Approximate matches in searches

Hi I want to include a “Did you mean…” feature in my searches. So, if someone searches for “Tily and the Wall”, it will return “No matches”, but underneath, it’ll say “Did you mean ’ Tilly and the Wall’?”, which will link to the page about “Tilly and the Wall”. I’m not sure how to do this though. Is there a common practice for approximate searches in databases? A lot of sites do it, so it is possible to do practically. Any ideas?

-Nathan

Check out the SOUNDEX function for your preferred database (most modern databases support it, I believe). Here's the link to the MySQL page that mentions it. Scroll down about half way. You should just be able to include it in the :conditions part of your find().

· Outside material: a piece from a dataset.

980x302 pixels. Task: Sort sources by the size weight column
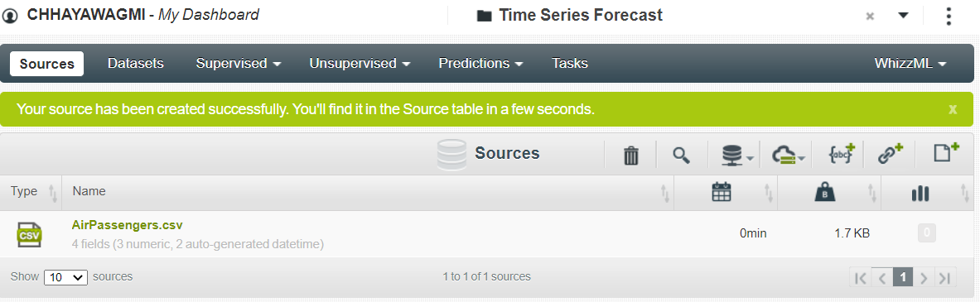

http://dev.mysql.com/doc/refman/5.0/en/string-functions.html

njmacinnes@gmail.com wrote:

Ok, that's great, thanks. It'll do the job nicely. But if I make a typo in Google, for example, "helljo", it'll ask me if I meant "hello", which soundex doesn't. It doesn't really matter too much, because soundex will catch a lot of the errors, but I can't help thinking that if Google can do it, then why shouldn't I be able to?

-Nathan

Google has a huge amount of data on file about what people search for including what sequences of searches are made. They use this data to construct the did you mean link.

For example if a hundred people search for 'rubi on rhails' and then search for 'ruby on rails' right after that Google will learn that perhaps 'ruby on rails' is more correct and ask the next person who searches for 'rubi on rhails' if they meant 'ruby on rails'. This is a surprisingly dumb(complexity wise) algorithm. It works simply because Google processes so many searches.

This is how it was explained to me by some colleagues, I can't say for sure that this is what they do.

So in short, unless you are having a lot of queries by different people for the same stuff then you can not do what Google does.

Matthew Margolis blog.mattmargolis.net

njmacinnes@gmail.com wrote:

Ok, I see. That makes a lot of sense.

As a pont of interest, and a somewhat pointless exercise, it would be quite possible to use the information they've already compiled. Each unsuccessful query would be searched for in Google, then any DYM options given would be queried in the database to see if it brings up results.

I'm planning on saving all searches in the database anyway. If I decided later on that it would be possible and worth the effort to do what Google does, this information could be compiled at a later date from the saved searches.

-N